También destacaron en aquella selección yugoslava dos jugadores de origen croata: Davor Suker y Robert Jarni. Suker comenzó su carrera deportiva en el club de su localidad de nacimiento, el Osijek. Su crecimiento como futbolista lo llevó a las filas del Dinamo de Zagreb en 1989. Tres años más tarde comenzaría su etapa en la Liga española, en el vestuario del Sevilla. Permaneció en la entidad andaluza hasta 1996, con la que jugó 153 partidos oficiales y anotó 76 goles (casi un tanto cada dos partidos). Esto hizo que el Real Madrid lo contratara. Allí hizo una pareja especial con Pedja Mijatovic y fue campeón de Liga y de Liga de Campeones ante la Juventus.
Fue un delantero centro de una calidad incuestionable en el uno contra uno, con un toque de balón excepcional en el disparo a puerta, nada egoísta en los últimos metros y con un sentido del juego especial. Uno de los momentos más importantes de su carrera lo vivió en su madurez profesional, cuando consiguió alcanzar la tercera plaza del Mundial de Francia en 1998 con la selección croata, por detrás de Francia y Brasil. Además, fue el máximo goleador del torneo con seis tantos. Tras su retirada, Suker financió varias escuelas para la formación futbolística de los chicos jóvenes.
Jarni también comenzó su carrera deportiva en el equipo de su ciudad de nacimiento, el NK Cakovec. En 1985 fichó por el Hajduk Split, vestuario en el que estuvo hasta 1991. Fue entonces cuando desembarcó en el Calcio, en las filas del Bari. Posteriormente recaló en los dos equipos de Turín, el Torino y la Juventus, donde jugó de blanquinegro durante una temporada. Su llegada a la Liga española, al igual que sucediera con Suker, supuso un cambio interesante en su trayectoria. El Betis se fijó en su solidez defensiva y su capacidad goleadora desde el lateral izquierdo para contratarle. En Sevilla jugó tres campañas, anotó 20 tantos y cosechó su mejor nivel como futbolista de club. Tras su salida, recaló en las filas del Coventry City, aunque sólo duró seis meses.

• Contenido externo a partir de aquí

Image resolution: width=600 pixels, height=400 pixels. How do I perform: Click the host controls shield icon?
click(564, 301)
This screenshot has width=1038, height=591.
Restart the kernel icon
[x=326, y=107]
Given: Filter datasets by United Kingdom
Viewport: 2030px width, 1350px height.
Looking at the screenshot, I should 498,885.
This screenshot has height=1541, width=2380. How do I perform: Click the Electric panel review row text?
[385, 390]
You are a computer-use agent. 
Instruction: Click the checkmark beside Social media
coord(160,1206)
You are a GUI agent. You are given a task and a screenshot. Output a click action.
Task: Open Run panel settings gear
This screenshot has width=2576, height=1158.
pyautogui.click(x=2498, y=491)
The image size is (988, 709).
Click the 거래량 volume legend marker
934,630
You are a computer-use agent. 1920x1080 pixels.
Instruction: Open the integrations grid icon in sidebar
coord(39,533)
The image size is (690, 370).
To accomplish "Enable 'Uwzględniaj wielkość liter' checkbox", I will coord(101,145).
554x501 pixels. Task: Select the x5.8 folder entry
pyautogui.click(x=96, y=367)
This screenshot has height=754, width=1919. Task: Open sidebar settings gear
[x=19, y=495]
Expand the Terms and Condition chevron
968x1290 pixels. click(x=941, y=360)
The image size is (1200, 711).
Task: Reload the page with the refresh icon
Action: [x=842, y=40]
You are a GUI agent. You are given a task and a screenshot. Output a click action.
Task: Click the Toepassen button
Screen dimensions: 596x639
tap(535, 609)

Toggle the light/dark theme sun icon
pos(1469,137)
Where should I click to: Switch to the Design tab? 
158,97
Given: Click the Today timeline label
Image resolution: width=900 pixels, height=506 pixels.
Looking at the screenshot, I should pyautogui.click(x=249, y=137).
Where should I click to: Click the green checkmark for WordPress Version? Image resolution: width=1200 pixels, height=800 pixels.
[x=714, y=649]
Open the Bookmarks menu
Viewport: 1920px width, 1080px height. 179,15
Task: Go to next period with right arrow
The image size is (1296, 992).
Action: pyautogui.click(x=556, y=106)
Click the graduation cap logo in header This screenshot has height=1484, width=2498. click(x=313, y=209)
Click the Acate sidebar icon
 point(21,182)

Desde allí, llegó al Real Madrid en 1998. El croata no triunfó y probó en la UD Las Palmas, donde tampoco hizo un papel importante. Después, comenzó su última aventura profesional en el campeonato griego, en el Panathinaikos. Allí se retiró del fútbol en 2002. Jarni es el jugador con más internacionalidades con Croacia, concretamente 81 apariciones con los fieros. Además, fue convocado en 8 ocasiones con la antigua selección yugoslava. Fue un lateral izquierdo de carácter ofensivo, con un centro preciso y un disparo efectivo. Una referencia en su posición.